Above are just a few of the many reasons why you should not only read through, but fully understand your child’s IEP. Once you accept and sign the IEP document, you are stating that you agree with the proposed plan for your child. Never should you just trust that the school has your child’s best interest in mind. You must become well-informed so you can successfully advocate for your child. Remember, you know your child best and you are your child’s best advocate. Trust your instincts and know your child's plan.

The Pride of Ownership

I often find that parents struggle with the idea of "owning" dyslexia and sharing with others that their child is struggling with it. Perhaps it's the stigma... perhaps it's the constant reminder of dark days. Whatever the reason, I think there is so much to be gained by owning the label and allowing your child to call it by name. That is not to say that your child should ever be defined by dyslexia. By no means is dyslexia everything that your child is. But, it is a big part of her and is part of the reason she is who she is. Allowing your child to claim dyslexia gives her permission to tell herself that she is not damaged. She simply learns differently.

The minute you claim dyslexia, you accept the obvious struggle that comes along with the journey, but what you also gain is command over its impact on your spirit, your drive and your willingness to reach for the stars. If you are ashamed of dyslexia and push it down like it’s something to be embarrassed about, then it will never be a badge of honor for you. If, on the other hand, you wear it proudly and accept that the road ahead may be a bit bumpier than it is for others, the journey may also allow you to uncover the beautiful you that would not exist without dyslexia! It may also teach you that you are strong and have what it takes within you to overcome.

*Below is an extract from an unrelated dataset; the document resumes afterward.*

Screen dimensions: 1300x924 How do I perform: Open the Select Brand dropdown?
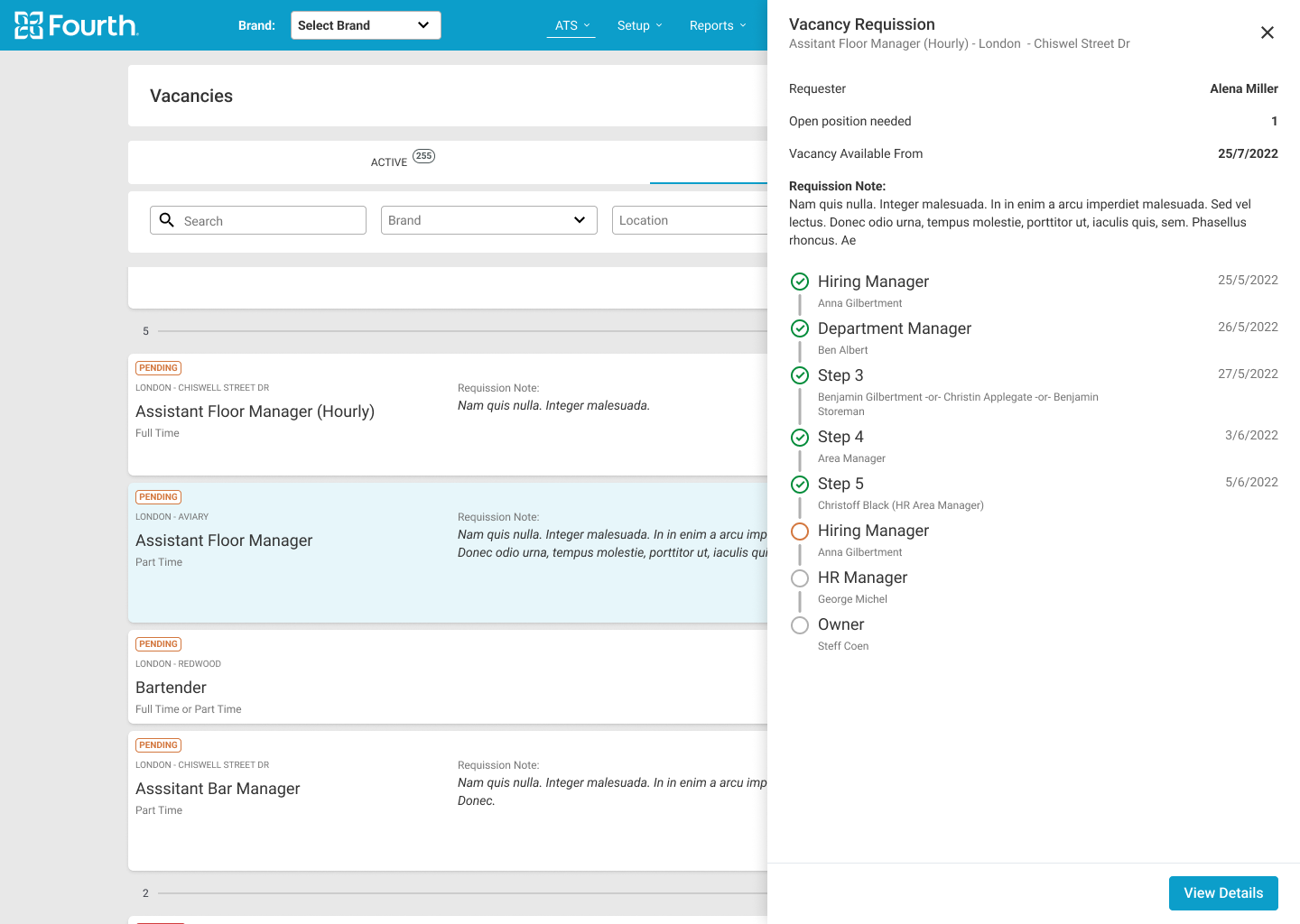[x=366, y=25]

I tell my son every day that I am glad he has dyslexia because without it, he wouldn’t be him. Dyslexia is a part of him, a big part of him. With struggle also comes strength. Today, my son owns his dyslexia and the lessons it has taught him. Big or small, dyslexia is helping to shape the fighter, the hard-worker, the determined spirit, the passionate person and the talent I see before me today.

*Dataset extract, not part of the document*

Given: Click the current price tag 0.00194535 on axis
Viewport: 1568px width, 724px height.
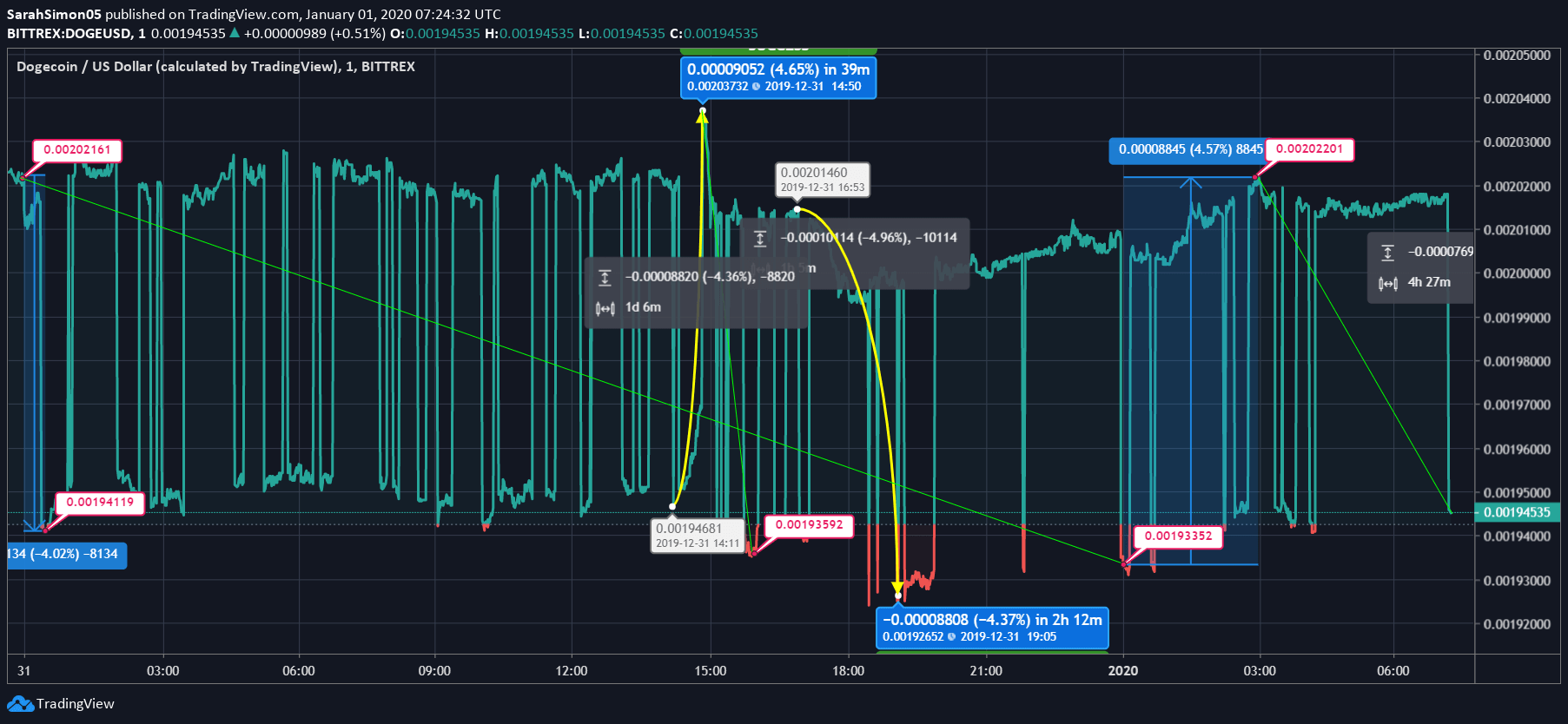Looking at the screenshot, I should [x=1516, y=512].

As his mother, I am not afraid to let anyone who asks and even those who don’t, know that my son has dyslexia. His journey is an inspirational story that I am proud to share. Although not every journey has a happy ending, we all have so much to gain from owning each and every part of our story and who we are.

My struggles as a child did not include dyslexia. For me, it was bullying. However, I know in my heart that I wouldn’t be who I am today without experiencing all that I did… as hard as it was at the time. Let me be clear, I am NOT suggesting that you should allow your child to be bullied so he or she can develop “character”. There are other ways to go about developing character. However, what I am saying is that if your journey includes struggle in any form, embrace the lessons the experience can offer you. We all have a great deal to gain from experiencing both mountain climbs and valley crawls, but we have to be open to continuing to move forward, despite the rough terrain.

As my father used to tell me as a child… “if you are in a valley, just keep walking because life is not like Texas. You will eventually encounter another hill.” It’s relevant to mention that I lived in Texas at the time.

Even though it has taken me decades to appreciate the tough years I experienced in middle school, I am starting to own that part of my journey. I still find it hard to reflect back with appreciation for those years, but I am becoming more and more aware of the gifts I also gained. Today, I know that I am a better mother, coach and friend because of the empathy I developed as a result of that experience as a child. The key is to remain open to the gifts that your journey offers you. Maybe it’s dyslexia, maybe it’s bullying, maybe it’s an illness, maybe it's a loss. Whatever it is, if you are open, there is a hill before you and a valley to look down upon… if you just keep walking forward. Own it.